I accept the fact that lawyers can be tough and rough in advocating for their client, and that their clients might be unsavory. I don't expect them to be Atticus Finch. They are hired guns—and I'm fine with that. Truly.

But how did lawyers morph from being skilled fixers into pimps?

Maybe it was always a slippery slope, but Michael Cohen seemed to have glided into that role with alarming alacrity.

I'm talking about his recent admission that he paid porn actress Stormy Daniels (real name: Stephanie Clifford) $130,000 in 2016 to keep her quiet about her alleged affair with President Donald Trump. The Wall Street Journal broke the news about that payment. Just recently, Cohen confirmed the payment to the New York Times with this statement:

Neither the Trump Organization nor the Trump campaign was a party to the transaction with Ms. Clifford, and neither reimbursed me for the payment, either directly or indirectly. The payment to Ms. Clifford was lawful, and was not a campaign contribution or a campaign expenditure by anyone.

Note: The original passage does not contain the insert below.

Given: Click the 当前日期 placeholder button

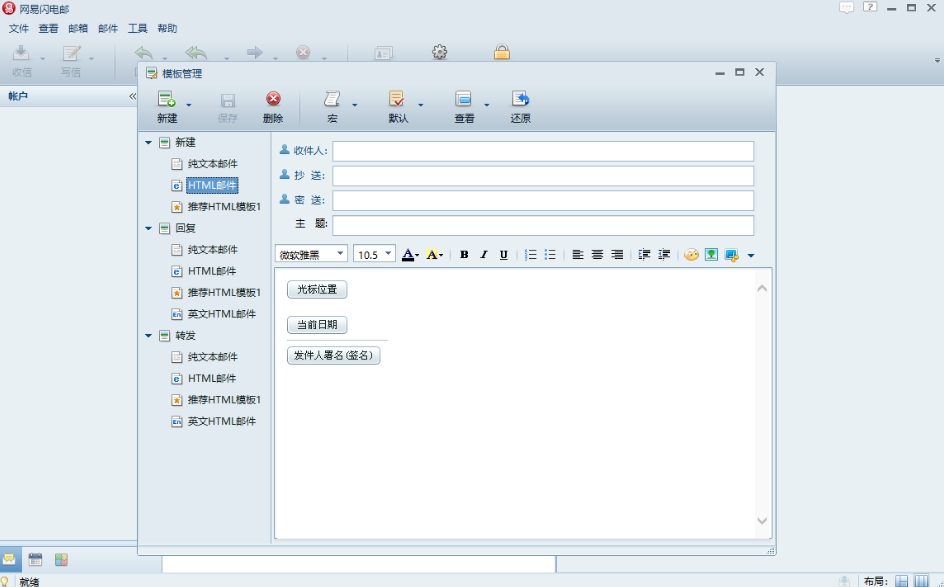Looking at the screenshot, I should pos(317,325).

How magnanimous. Cohen seems to be suggesting that he paid her off out of the goodness of his heart, perhaps out of a deep sense of patriotism. Note, though, that he didn't say whether Don Jr., Ivanka or someone else in Trump's orbit paid him back with cash or in kind. (The New York Times ran another article on Monday detailing Cohen's role in stifling potentially damaging stories for Trump.)

Although there's no indication that Cohen procured Daniels and other women for Trump's pleasure or that he took a percentage of Daniels' $130,000 payment, I think “pimp” captures the spirit of his job. He was the facilitator-extraordinaire of the sordid Trump-Daniels' sexual transaction, albeit after the act. He might as well have cleaned up the soiled bed sheets too.

There's a lot of speculation about whether Cohen did something illegal or unethical, but I don't think we even need to go there to find his actions degrading—both to him and the profession. How is it that a (once) reputable lawyer (he was a partner at Phillips Nizer) be reduced to mopping up the mess left over from an affair between a presidential hopeful with a sordid past and a porn star?

Sadly, though, Cohen doesn't seem to be the only lawyer who's fallen into this line of work. In a recent New Yorker article by Ronan Farrow, lawyers played a key part in silencing another alleged Trump mistress Karen McDougal. In that episode, as Farrow reports, McDougal, a former Playboy model, was paid $150,000 just days before the 2016 presidential election by American Media Inc., which publishes The National Enquirer, for rights to her story, in order to bury it. (AMI's owner David Pecker is a friend of Trump's.) Brokering that deal was another lawyer Keith Davidson, who's made a bit of a career of these arrangements.

Participating in the strategy, according to Farrow's story, was Cameron Stracher, the general counsel of AMI, who communicated with McDougal about a possible contract renewal and magazine cover and was on a call where promises were made to boost her career. Stracher's role is also described in another New Yorker article about AMI's Pecker. (Fun fact: I know Stracher because he used to write a column for The American Lawyer. We were on friendly terms but lost touch over the years.)

The question that comes to me over and over again is why any decent lawyer would want to be part of this sordid business?

I know lawyering can be a dirty job, but does it have to be shameful?